Dataset entries:

Start of Block

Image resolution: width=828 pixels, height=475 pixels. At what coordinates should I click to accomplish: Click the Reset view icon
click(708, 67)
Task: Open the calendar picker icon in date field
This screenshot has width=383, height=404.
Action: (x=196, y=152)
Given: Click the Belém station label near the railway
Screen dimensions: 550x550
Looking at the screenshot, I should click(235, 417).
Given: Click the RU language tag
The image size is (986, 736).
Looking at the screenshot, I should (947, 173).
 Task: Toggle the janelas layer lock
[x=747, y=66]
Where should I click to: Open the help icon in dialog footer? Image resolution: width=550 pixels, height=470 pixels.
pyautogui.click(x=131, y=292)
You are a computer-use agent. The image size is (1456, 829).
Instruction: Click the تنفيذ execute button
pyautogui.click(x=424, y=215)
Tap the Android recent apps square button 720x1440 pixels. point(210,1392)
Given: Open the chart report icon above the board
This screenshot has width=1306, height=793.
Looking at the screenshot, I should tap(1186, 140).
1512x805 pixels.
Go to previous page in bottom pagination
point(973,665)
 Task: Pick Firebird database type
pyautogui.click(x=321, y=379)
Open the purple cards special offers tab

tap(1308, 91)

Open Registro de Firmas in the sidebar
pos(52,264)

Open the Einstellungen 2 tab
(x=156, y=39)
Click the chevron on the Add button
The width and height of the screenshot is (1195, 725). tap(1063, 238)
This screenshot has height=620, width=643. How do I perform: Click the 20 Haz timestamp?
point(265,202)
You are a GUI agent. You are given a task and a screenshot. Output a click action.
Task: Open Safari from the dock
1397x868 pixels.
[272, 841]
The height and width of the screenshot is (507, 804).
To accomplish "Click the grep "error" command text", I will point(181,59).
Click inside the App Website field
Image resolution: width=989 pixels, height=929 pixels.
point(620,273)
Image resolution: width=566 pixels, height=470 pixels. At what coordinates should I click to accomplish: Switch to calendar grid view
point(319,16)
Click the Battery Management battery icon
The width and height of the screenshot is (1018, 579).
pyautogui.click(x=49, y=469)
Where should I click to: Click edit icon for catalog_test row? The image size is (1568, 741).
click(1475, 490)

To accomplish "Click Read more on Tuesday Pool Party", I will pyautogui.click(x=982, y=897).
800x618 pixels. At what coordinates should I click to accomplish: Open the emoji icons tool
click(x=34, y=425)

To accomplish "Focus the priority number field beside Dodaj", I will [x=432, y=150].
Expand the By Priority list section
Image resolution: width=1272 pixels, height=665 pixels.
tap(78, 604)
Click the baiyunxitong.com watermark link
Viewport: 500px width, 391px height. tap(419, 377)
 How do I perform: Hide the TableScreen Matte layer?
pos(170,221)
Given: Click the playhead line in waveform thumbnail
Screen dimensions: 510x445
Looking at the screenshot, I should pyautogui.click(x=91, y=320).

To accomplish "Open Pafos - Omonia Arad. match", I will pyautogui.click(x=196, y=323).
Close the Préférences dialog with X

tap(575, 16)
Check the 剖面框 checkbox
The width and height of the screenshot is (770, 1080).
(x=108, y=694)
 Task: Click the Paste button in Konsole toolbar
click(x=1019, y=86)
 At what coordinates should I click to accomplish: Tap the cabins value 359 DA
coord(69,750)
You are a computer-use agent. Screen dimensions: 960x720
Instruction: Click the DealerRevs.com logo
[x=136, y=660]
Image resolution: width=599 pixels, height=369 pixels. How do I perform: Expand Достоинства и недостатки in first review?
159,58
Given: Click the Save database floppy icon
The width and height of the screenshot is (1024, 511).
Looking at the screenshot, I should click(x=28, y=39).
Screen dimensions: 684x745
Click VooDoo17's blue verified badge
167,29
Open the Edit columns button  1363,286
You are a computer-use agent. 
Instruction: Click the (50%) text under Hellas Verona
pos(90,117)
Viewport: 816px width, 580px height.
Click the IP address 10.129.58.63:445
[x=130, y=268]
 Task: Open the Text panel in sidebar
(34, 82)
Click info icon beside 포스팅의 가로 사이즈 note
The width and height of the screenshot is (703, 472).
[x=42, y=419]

End of Block

WHAT THE EXERCISE ASKS:
When a line above contains the string "computer", copy that line.

FINISHED EXERCISE:
You are a computer-use agent. The image size is (1456, 829).
You are a computer-use agent. Screen dimensions: 960x720
You are a computer-use agent. 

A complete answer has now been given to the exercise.